CAN 2012: A Ilusão Dos Dirigentes Guineenses

(Ponto de Vista)

 

Precisamos andar com os nossos próprios pés e guiados pela nossa própria cabeça.

“Amílcar Cabral”

 

Rui Jorge  da Conceição Gomes Semedo

rjogos18@yahoo.com.br

04.06.2010

Rui Jorge SemedoApesar de ainda continuar a verificar dentro e fora de palcos dos espetáculos desportivos indícios de manifestações xenófobas, não há duvidas que o desporto represente, no momento, a atividade social mais próxima do ideal democrático participativo. Por ser altamente inclusiva, a sua prática não importa a nacionalidade, a origem social, a cor da pele, o sexo, a religião, a opção política, o nível acadêmico, o estado civil, ele sempre reserva espaço a quem reunir a habilidade e a disciplina tático-profissional para ajudar a somar conquistas individuais e/ou coletivas. Em torno dessa atividade que tem como finalidade não só cuidar da mente e do corpo dos praticantes, mas de oferecer um espaço de descontração, que, às vezes, provocam emoções que se traduzem em alegrias ou tristezas, paixões inexplicáveis que direta ou indiretamente mexem com ego das pessoas. E nesse universo múltiplo de atividades, o futebol tem sido entre as práticas desportivas o “mais popular em grande parte dos países” a nível mundial.

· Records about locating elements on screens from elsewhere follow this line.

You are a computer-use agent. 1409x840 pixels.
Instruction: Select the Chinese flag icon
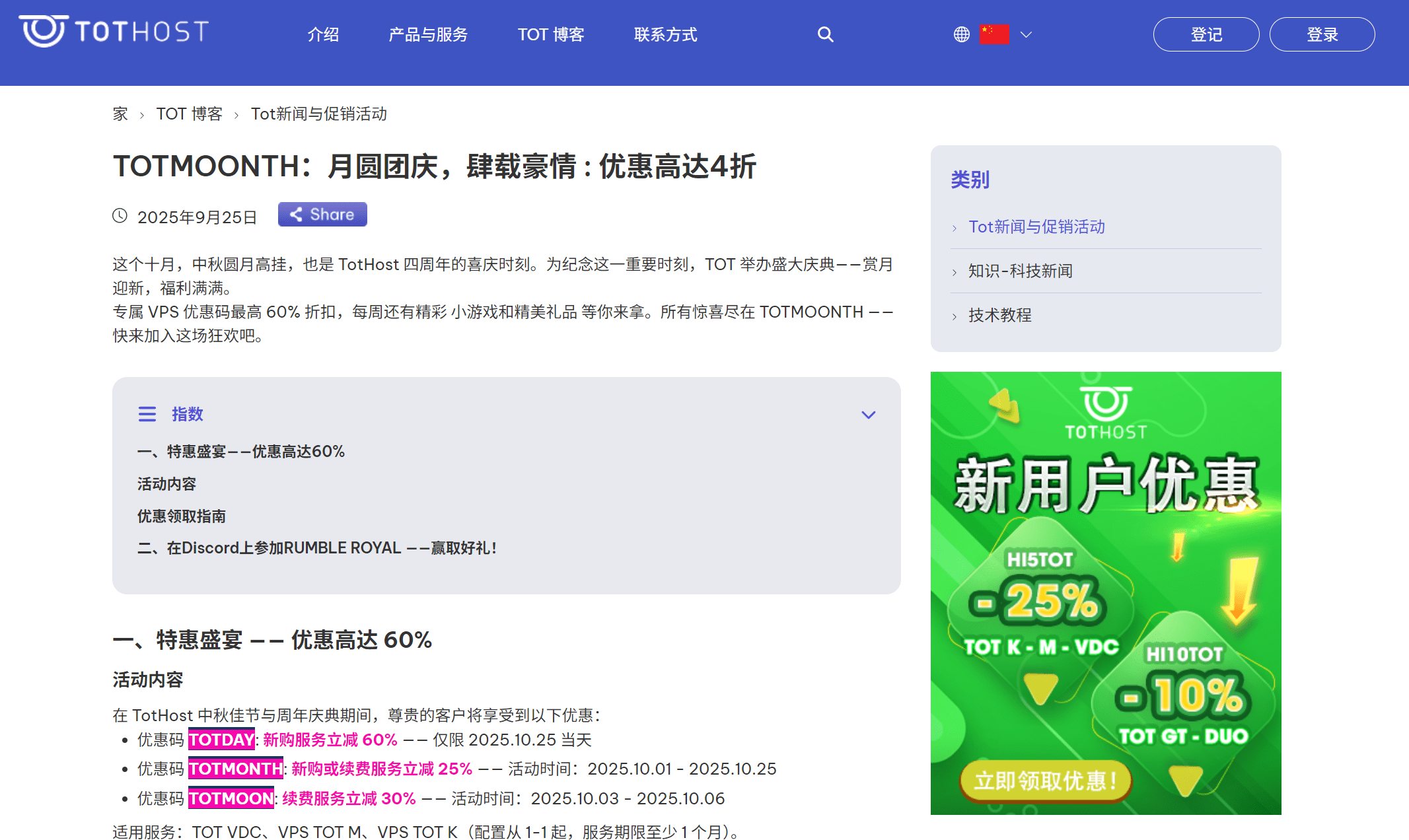(994, 34)
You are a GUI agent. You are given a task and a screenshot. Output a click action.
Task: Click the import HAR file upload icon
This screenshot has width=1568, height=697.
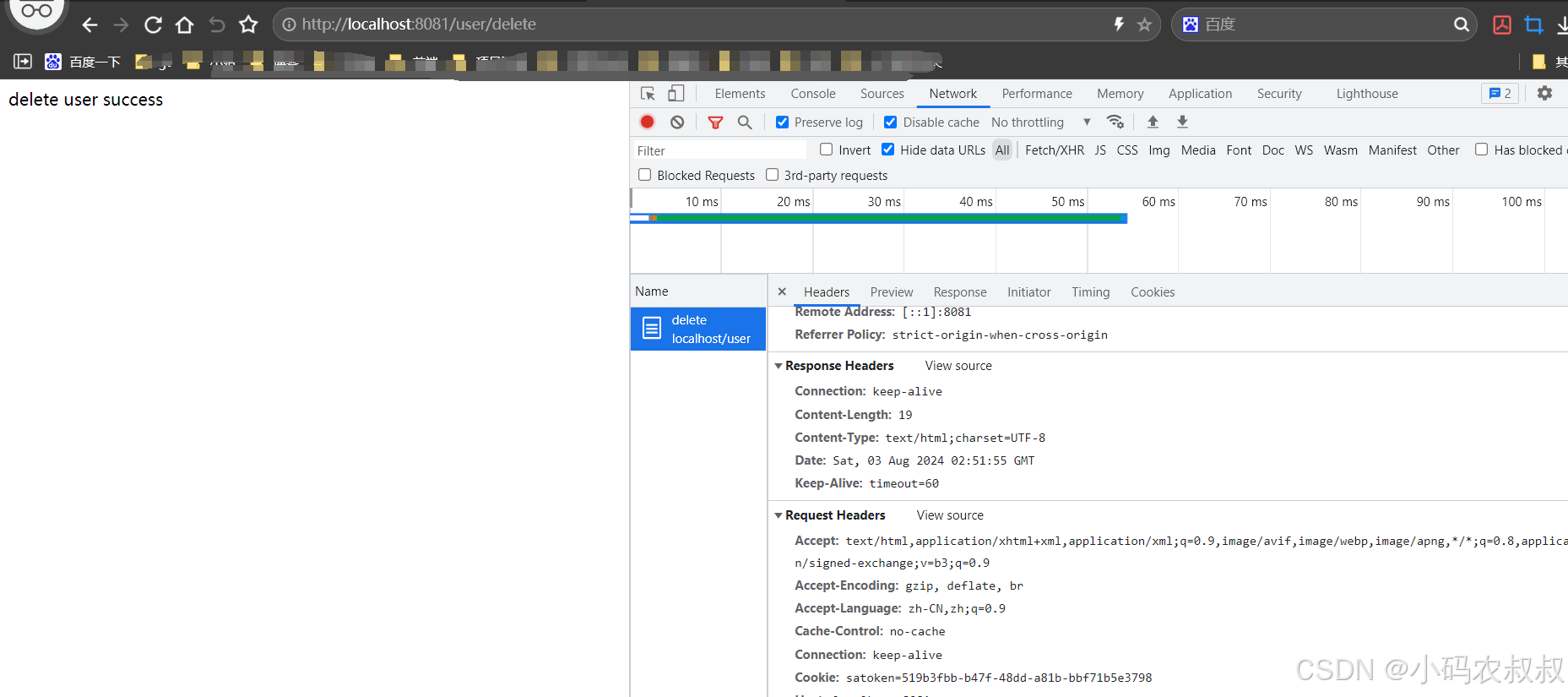tap(1153, 122)
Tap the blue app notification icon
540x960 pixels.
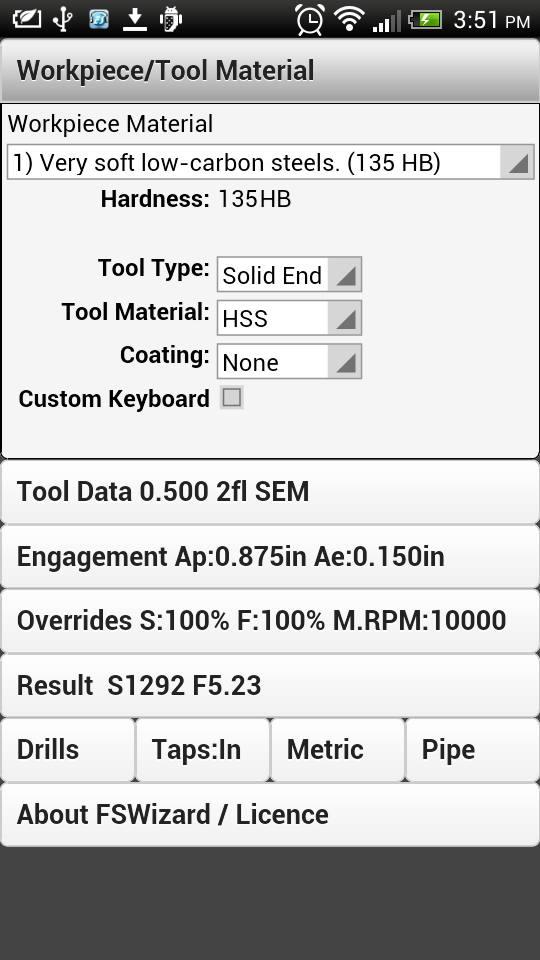pyautogui.click(x=99, y=19)
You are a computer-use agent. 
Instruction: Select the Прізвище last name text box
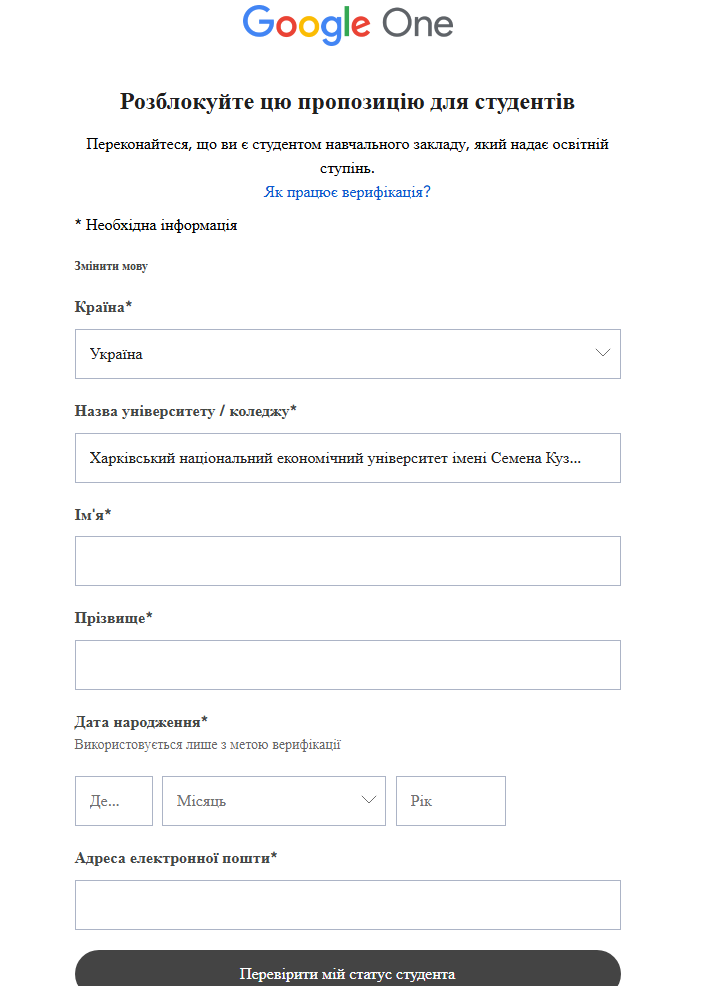tap(347, 665)
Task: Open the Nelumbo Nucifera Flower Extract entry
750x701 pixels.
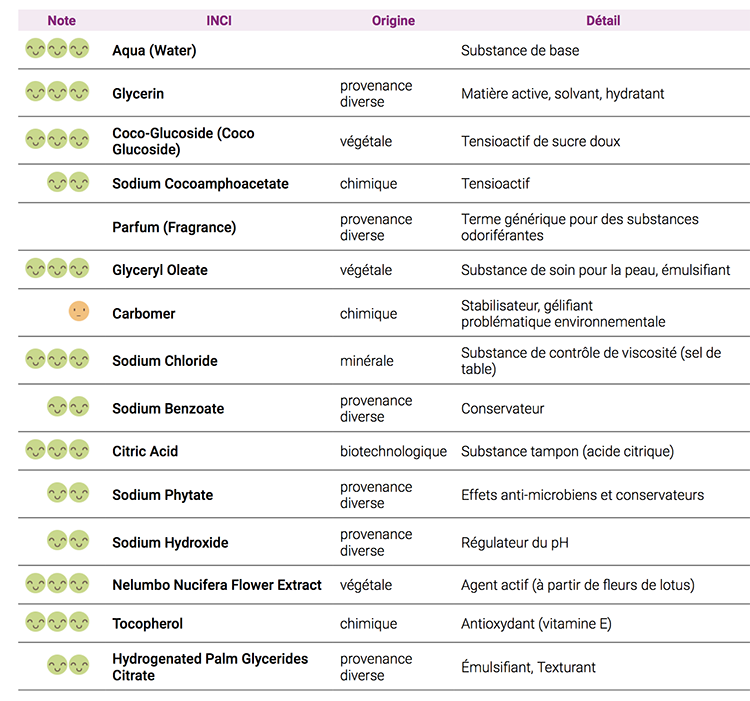Action: (x=217, y=584)

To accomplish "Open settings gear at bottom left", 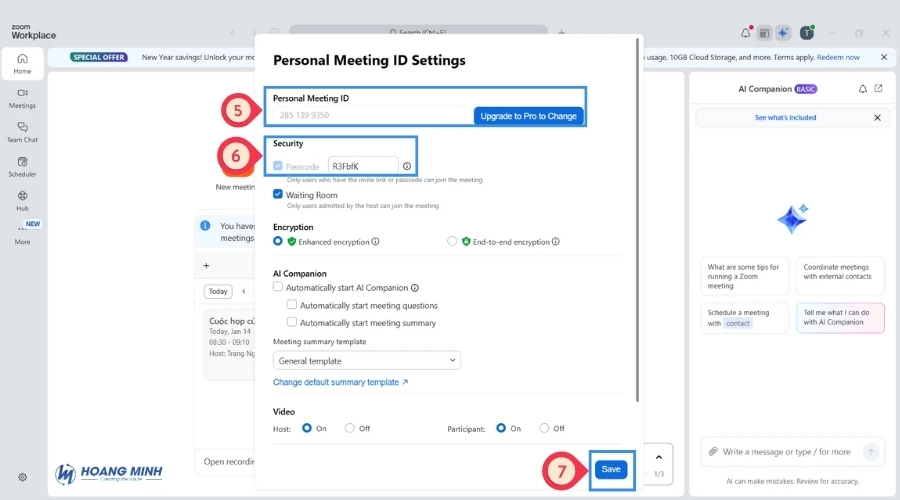I will [22, 477].
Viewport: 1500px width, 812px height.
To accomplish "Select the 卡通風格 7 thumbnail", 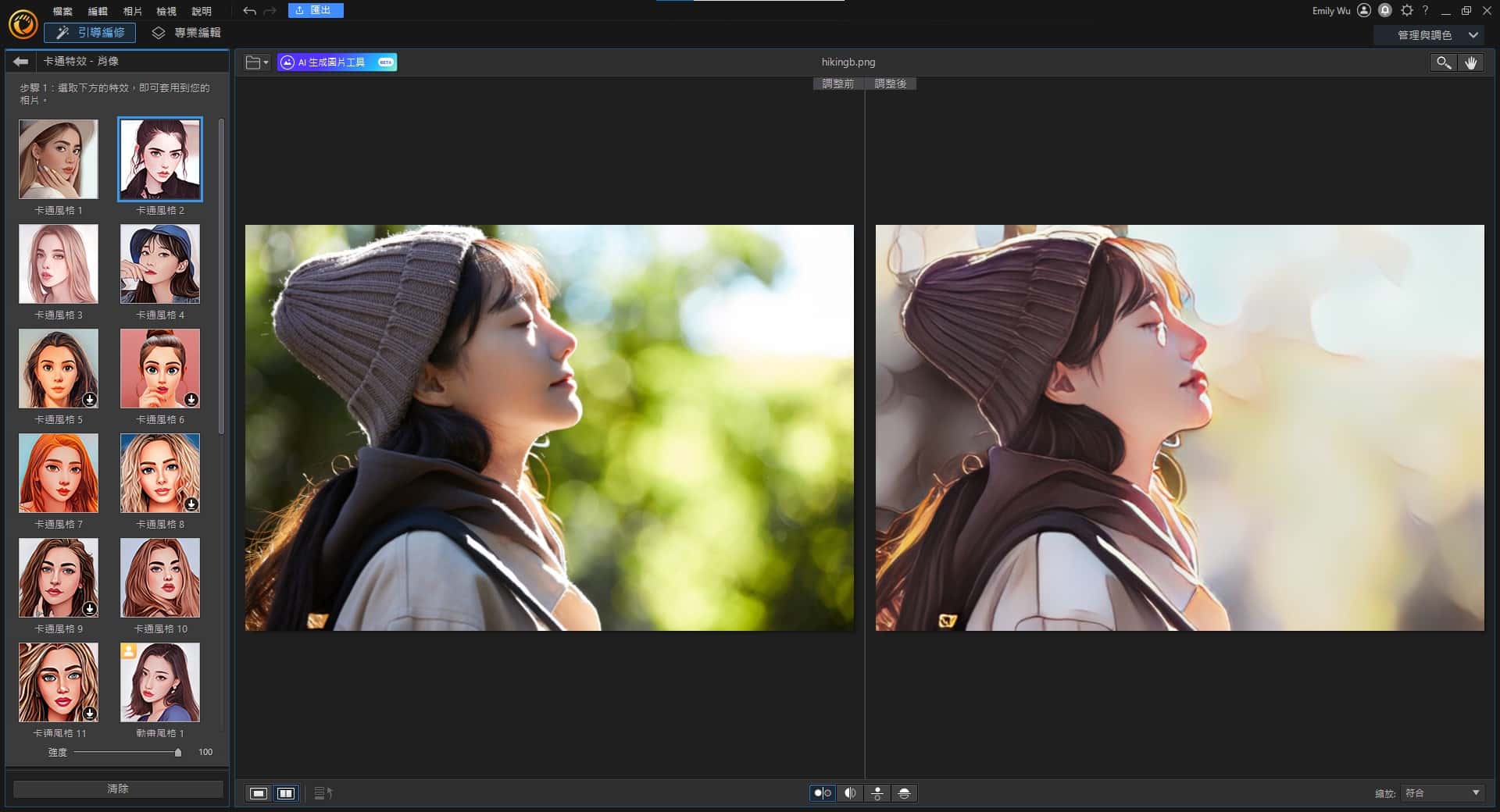I will 59,473.
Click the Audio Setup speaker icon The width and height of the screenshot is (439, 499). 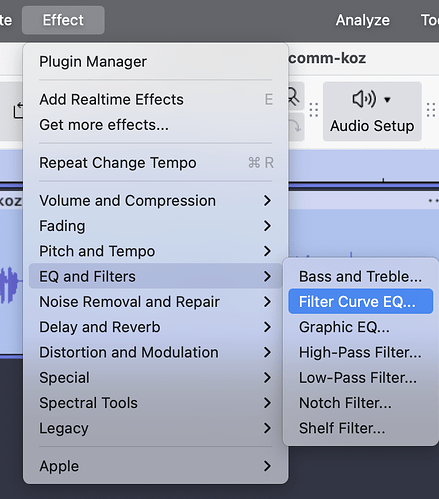(364, 99)
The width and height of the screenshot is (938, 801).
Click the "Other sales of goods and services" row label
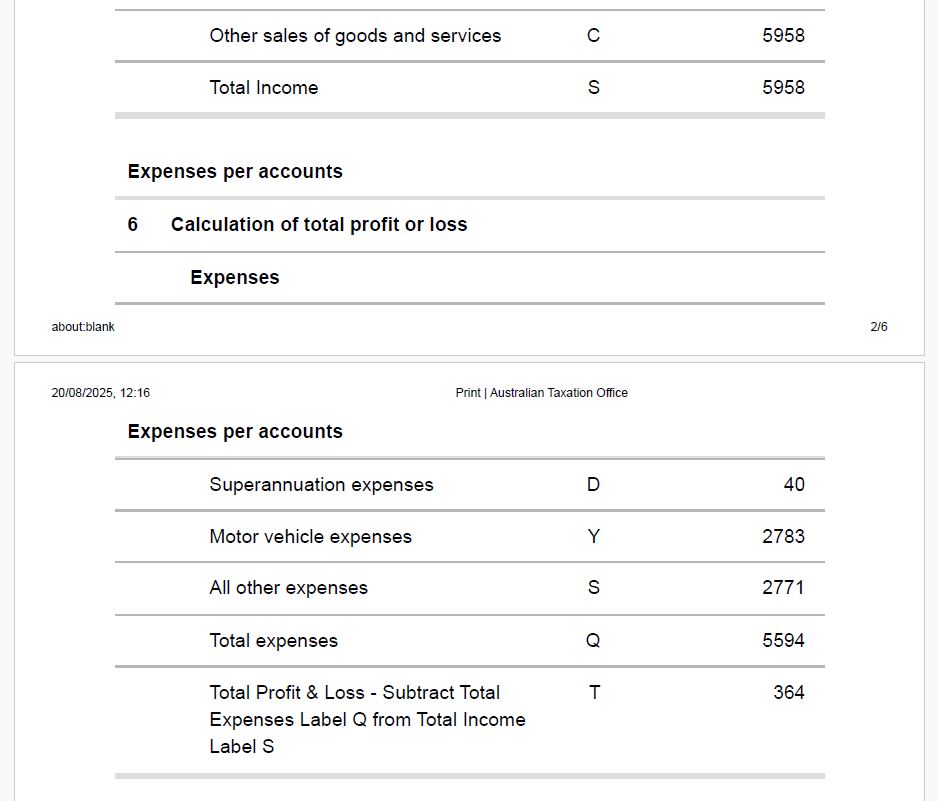point(355,36)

O futebol nasceu, cresceu, e, como quase toda a atividade desportiva transcendeu um mero espaço de lazer e se transformou num poderosíssimo mercado econômico. Fato pelo qual, nas duas últimas décadas, em alguns países, tem crescido fabulosamente a ponto de ser responsável por avultosas movimentações financeiras provenientes de compras e vendas de jogadores, treinadores e outros passivos adicionais dos bens do clube. Essa radical alteração na função social em termos de objetivos e fins, exige simultaneamente, um repensar e uma reorganização da atividade de forma a torná-la mais atrativa e rentável. Nesse aspecto, a Europa muito embora ainda não domine o mercado de produção de talentos futebolísticos, a sua ação organizativa e empreendedora, fê-la ser o continente que ainda consegue usufruir de maiores benefícios, tanto do ponto de vista de qualidade de espetáculo quanto em termos de rendimento econômico. Contrariamente, a África apesar de ser um dos celeiros de talentos é o continente que menos tira o proveito financeiro da atividade, devido a incapacidade organizativa e visão empreendedora de seus dirigentes desportivos.  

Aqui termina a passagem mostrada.